#### SOURCE RECORDS
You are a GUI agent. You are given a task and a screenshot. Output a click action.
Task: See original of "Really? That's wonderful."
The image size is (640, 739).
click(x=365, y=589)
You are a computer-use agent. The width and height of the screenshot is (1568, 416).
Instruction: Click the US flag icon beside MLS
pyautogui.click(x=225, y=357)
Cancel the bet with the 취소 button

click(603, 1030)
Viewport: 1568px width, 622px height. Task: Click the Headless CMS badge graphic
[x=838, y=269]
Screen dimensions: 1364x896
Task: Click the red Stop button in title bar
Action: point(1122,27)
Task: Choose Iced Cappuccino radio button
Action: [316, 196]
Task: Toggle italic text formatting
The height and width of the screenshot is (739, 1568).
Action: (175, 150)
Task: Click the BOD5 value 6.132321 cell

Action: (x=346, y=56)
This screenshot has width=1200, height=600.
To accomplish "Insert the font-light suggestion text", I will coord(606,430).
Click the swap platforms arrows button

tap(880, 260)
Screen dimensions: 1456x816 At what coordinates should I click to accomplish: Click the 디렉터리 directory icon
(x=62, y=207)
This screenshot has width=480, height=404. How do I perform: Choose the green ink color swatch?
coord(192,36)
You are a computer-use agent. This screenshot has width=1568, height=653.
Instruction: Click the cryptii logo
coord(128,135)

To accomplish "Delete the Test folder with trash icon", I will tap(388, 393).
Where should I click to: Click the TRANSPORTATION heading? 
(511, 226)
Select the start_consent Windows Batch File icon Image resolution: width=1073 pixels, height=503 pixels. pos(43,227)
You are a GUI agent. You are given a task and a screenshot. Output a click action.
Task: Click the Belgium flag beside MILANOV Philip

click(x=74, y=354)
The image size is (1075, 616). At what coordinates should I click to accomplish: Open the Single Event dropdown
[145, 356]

#### WHAT YOU HAVE TO DO
Reproduce the entries above verbatim, from the line containing "Task: Click the BOD5 value 6.132321 cell" through the line containing "tap(880, 260)", both of those lines included.

#### RESULT FOR THIS EXERCISE
Task: Click the BOD5 value 6.132321 cell

Action: (x=346, y=56)
This screenshot has width=1200, height=600.
To accomplish "Insert the font-light suggestion text", I will coord(606,430).
Click the swap platforms arrows button

tap(880, 260)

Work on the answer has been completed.